Associação cabo-verdiana com futuro incerto receia que falte proteção para tartarugas
O presidente da associação ambiental cabo-verdiana Careta-Careta disse hoje à Lusa que aquela organização tem um futuro incerto e que as tartarugas que nidificam na ilha de Santiago, sob a sua vigilância, poderão “morrer descontroladamente”.
“O financiamento que temos este ano não vai chegar para fazermos este trabalho até ao fim” e, ao ritmo atual, “pode comprometer a preservação” da espécie.
“Se não fizermos o trabalho de preservação, as tartarugas vão morrer descontroladamente”, afirmou João Lomba.
A associação ambiental Careta-Careta (nome de uma espécie de tartaruga que nidifica em Cabo Verde) trabalha há 12 anos para proteger as tartarugas marinhas, tendo como base a parte sul da praia de Areia Grande, junto à localidade de Achada Igreja, 40 quilómetros a norte da cidade da Praia.
Este ano, os seus elementos têm vigiado 160 ninhos de tartaruga.
Outras três ilhas – Sal, Boa Vista e Maio – acolhem muitos mais, representando 95% da nidificação nesta altura do ano (junho a novembro), enquanro Santiago e o resto das ilhas significam 5%.
No que toca à ilha de Santiago – a maior de Cabo Verde -, a Careta-Careta é uma das entidades mais influentes nesta área de intervenção.

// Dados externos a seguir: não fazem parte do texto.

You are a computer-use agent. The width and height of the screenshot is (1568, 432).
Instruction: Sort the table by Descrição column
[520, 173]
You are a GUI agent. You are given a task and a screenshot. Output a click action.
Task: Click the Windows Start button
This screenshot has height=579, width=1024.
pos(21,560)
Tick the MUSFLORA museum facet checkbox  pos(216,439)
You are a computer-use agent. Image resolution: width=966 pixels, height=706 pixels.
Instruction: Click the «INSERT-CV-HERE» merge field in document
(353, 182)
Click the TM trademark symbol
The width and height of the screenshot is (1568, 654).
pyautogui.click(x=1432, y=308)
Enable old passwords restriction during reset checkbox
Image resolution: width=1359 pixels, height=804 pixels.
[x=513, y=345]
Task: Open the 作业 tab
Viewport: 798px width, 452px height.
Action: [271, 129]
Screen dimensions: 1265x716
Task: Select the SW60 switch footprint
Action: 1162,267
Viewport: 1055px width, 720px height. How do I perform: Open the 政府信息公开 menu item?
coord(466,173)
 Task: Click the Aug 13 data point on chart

A monitorização é feita de dia e de noite nas praias de Areia Grande, Praia Baixo, Mangue, Porto Lancha e Achada Baleia.
“Em todas estas cinco praias temos no mínimo 160 ninhos. Areia Grande e Achada Baleia são zonas com maior número”, descreve.
Os membros da associação ajudam também a evitar a captura ilegal de tartarugas, usadas pelos residentes para venda e alimentação.
“Em Achada Baleia já tivemos duas capturas e se houver chuvas e não tivermos condições de ir, ou se demorarmos a chegar, eles capturam”, acrescentou João Lomba.
“Esta zona é crítica. Encontramos sempre caçadores”, apontou.
A vigilância começou em junho, período das desovas, mas tem sido “muito desafiante” manter voluntários a patrulhar a zona.
Apesar de terem um financiador estrangeiro há três anos, amigo da associação, a par da Escola Portuguesa de Cabo Verde, que este ano os começou a apoiar, o dinheiro não é suficiente para “dar conta do recado”.
“Areia Grande é uma zona que fica mais próxima”, mas a deslocação para as outras praias tem custos.
João Lomba questionou: se as tartarugas e outras espécies são protegidas, porque é que os voluntários não o são também – até porque alguns residentes os veem com animosidade, ao travar a captura ilegal.
“A nossa preocupação é ver essas tartarugas morrer nos próximos anos ou até mesmo no fim desta temporada. Não há um plano do Governo para travar este problema e nós continuamos este trabalho, até onde pudermos. Mas é uma tristeza”, insistiu.
A emigração e a deslocação para outras ilhas também têm feito diminuir o número de voluntários.
“Neste momento temos 35 voluntários, mas têm diminuído. Quando saírem, fica difícil encontrar outros, porque temos que dar treino”, realçou João Lomba.
Os cães vadios também têm sido uma preocupação porque atacam os ninhos, mesmo depois de a associação ter investido numa vedação para proteger as tartarugas.
Outros cães têm dono, mas são pouco alimentados e procuram os ninhos.
Cabo Verde introduziu legislação para proteger as tartarugas marinhas pela primeira vez em 1987, proibindo a sua captura em épocas de desova, e desde 2018 prevê outros tipos de crime, nomeadamente o abate intencional, bem como a aquisição, a comercialização, o transporte ou desembarque, a exportação e o consumo.
A população de tartarugas marinhas ‘Caretta caretta’ de Cabo Verde é a terceira maior do mundo, sendo apenas ultrapassada pelas populações na Florida (Estados Unidos) e em Omã (Golfo Pérsico).